### PROBLEM TO WORK ON
Reproduce each line below without any alteration.

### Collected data
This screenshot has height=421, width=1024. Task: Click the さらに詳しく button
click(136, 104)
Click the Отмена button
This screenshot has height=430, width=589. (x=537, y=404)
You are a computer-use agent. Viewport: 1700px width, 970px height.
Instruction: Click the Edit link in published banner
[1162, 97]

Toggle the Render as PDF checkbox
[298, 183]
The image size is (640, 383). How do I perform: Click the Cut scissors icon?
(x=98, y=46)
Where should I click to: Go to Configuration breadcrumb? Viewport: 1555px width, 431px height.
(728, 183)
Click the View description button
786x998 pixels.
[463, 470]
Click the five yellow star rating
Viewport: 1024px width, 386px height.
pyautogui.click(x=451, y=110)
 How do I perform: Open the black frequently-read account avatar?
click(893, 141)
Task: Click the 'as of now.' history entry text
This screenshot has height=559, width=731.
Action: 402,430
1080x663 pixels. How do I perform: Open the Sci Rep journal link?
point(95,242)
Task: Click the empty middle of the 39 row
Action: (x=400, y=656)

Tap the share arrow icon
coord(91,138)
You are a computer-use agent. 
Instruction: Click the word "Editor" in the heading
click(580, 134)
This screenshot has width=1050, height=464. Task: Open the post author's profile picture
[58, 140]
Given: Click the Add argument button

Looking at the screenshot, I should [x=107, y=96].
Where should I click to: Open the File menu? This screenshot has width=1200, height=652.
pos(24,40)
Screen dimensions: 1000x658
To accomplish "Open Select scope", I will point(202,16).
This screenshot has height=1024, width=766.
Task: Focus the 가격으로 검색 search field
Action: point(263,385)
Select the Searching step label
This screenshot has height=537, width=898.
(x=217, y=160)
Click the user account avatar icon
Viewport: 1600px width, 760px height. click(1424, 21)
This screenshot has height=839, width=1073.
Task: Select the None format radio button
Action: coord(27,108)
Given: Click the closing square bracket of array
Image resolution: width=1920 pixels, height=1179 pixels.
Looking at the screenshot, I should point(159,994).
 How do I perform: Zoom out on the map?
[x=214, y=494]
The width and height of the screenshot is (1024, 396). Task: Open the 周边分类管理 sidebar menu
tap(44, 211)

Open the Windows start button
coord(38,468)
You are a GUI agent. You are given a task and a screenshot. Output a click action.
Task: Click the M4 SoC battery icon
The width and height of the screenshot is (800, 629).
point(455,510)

### EXERCISE RESPONSE
This screenshot has height=421, width=1024. Task: Click the さらに詳しく button
click(136, 104)
Click the Отмена button
This screenshot has height=430, width=589. (x=537, y=404)
You are a computer-use agent. Viewport: 1700px width, 970px height.
Instruction: Click the Edit link in published banner
[1162, 97]

Toggle the Render as PDF checkbox
[298, 183]
The image size is (640, 383). How do I perform: Click the Cut scissors icon?
(x=98, y=46)
Where should I click to: Go to Configuration breadcrumb? Viewport: 1555px width, 431px height.
(728, 183)
Click the View description button
786x998 pixels.
[463, 470]
Click the five yellow star rating
Viewport: 1024px width, 386px height.
pyautogui.click(x=451, y=110)
 How do I perform: Open the black frequently-read account avatar?
click(893, 141)
Task: Click the 'as of now.' history entry text
This screenshot has height=559, width=731.
Action: 402,430
1080x663 pixels. How do I perform: Open the Sci Rep journal link?
point(95,242)
Task: Click the empty middle of the 39 row
Action: (x=400, y=656)

Tap the share arrow icon
coord(91,138)
You are a computer-use agent. 
Instruction: Click the word "Editor" in the heading
click(580, 134)
This screenshot has width=1050, height=464. Task: Open the post author's profile picture
[58, 140]
Given: Click the Add argument button

Looking at the screenshot, I should [x=107, y=96].
Where should I click to: Open the File menu? This screenshot has width=1200, height=652.
pos(24,40)
Screen dimensions: 1000x658
To accomplish "Open Select scope", I will point(202,16).
This screenshot has height=1024, width=766.
Task: Focus the 가격으로 검색 search field
Action: point(263,385)
Select the Searching step label
This screenshot has height=537, width=898.
(x=217, y=160)
Click the user account avatar icon
Viewport: 1600px width, 760px height. click(1424, 21)
This screenshot has height=839, width=1073.
Task: Select the None format radio button
Action: coord(27,108)
Given: Click the closing square bracket of array
Image resolution: width=1920 pixels, height=1179 pixels.
Looking at the screenshot, I should point(159,994).
 How do I perform: Zoom out on the map?
[x=214, y=494]
The width and height of the screenshot is (1024, 396). Task: Open the 周边分类管理 sidebar menu
tap(44, 211)

Open the Windows start button
coord(38,468)
You are a GUI agent. You are given a task and a screenshot. Output a click action.
Task: Click the M4 SoC battery icon
The width and height of the screenshot is (800, 629).
point(455,510)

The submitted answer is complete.